SR businesses hit hard
Indeed, fire-damaged commercial properties here are undergoing repairs. But of the approximately 40 businesses, excluding home-based firms, that were destroyed, property owners have started reconstruction on only one site: the Villa Capri senior care home in Santa Rosa’s Fountaingrove neighborhood.
The North Bay wildfires proved an unprecedented disaster for businesses in and near Santa Rosa. The fires, which took 40 lives and caused nearly $10 billion worth of damage across the region, brought commerce here to a virtual standstill for a few days. Some companies lost power and nearly all suffered from the disrupted lives of workers who were forced to evacuate by the thousands from large portions of Sonoma, Napa and Mendocino counties.
In Sonoma County, more than 1,800 businesses filed insurance claims, including 152 that reported a total loss. The latter group includes farm structures, home-based businesses and commercial properties not then in use.

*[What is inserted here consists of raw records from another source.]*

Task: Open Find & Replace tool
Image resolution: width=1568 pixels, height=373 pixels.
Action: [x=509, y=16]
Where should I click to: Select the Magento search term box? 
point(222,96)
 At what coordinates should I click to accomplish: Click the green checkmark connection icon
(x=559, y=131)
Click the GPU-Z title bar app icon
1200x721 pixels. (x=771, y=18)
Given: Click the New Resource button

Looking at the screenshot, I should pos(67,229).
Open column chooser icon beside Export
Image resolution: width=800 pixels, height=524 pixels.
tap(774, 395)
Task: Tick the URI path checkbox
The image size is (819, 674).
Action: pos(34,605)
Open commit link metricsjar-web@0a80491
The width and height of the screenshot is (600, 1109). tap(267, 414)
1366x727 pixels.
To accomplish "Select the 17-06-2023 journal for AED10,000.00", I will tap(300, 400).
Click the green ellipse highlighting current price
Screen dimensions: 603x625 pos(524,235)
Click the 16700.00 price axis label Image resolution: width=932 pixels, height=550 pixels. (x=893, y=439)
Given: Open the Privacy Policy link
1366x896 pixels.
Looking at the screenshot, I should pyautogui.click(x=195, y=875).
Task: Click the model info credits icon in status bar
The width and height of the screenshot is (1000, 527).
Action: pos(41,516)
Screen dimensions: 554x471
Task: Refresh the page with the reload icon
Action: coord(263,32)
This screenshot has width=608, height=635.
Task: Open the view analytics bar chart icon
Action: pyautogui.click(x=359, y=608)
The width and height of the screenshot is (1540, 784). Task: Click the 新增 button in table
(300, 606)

In assessing the devastating effects, the city of Santa Rosa and the county count at least 55 businesses, excluding in-home firms, that suffered damage or destruction. Among them were the Fountaingrove headquarters of Keysight Technologies, the Paradise Ridge Winery, seven hotels and inns, nine restaurants and fast-food eateries and eight entities operating out of the Burbank Center for the Arts.
Affected retailers included national chains like Kmart, Kohl’s and Trader Joe’s, as well as local owners of a bridal boutique, a firearms store and a bath and kitchen outlet.
Even owners and executives of partially burned businesses faced plenty of obstacles to recovery. Cleanup crews at Keysight hauled away more than 1 million pounds of debris from the Fountaingrove Parkway site, while the company leased temporary research and manufacturing quarters for months in Rohnert Park and Petaluma for 1,200 workers. Kohl’s took until mid-March to reopen its Airway Drive department store, and Trader Joe’s said in a recent statement the reopening of its Cleveland Avenue store was expected sometime before the end of 2018.
Complex insurance claims
Recovery is even more challenging for businesses with buildings that burned to the ground.
Among such properties is the Fountaingrove Inn on Fountaingrove Parkway in Santa Rosa. Justin Hayman, general manager, said the hotel’s owners are still working with their insurance company and considering different options.
Businesspeople, building officials and an economist said insurance settlements are more complicated and take longer for businesses than for homes. They also suggested the owners of burned commercial structures need more time to carefully evaluate how best to redesign decadesold lodging and retail structures to serve the needs of today’s businesses and customers. In some cases, the answer may be to use the property in a completely new way.
For example, the Kmart store on Cleveland Avenue “was unlikely to rebuild because retail is changing and that location may have been on the chopping block anyway,” Sonoma State University economics professor Robert Eyler said.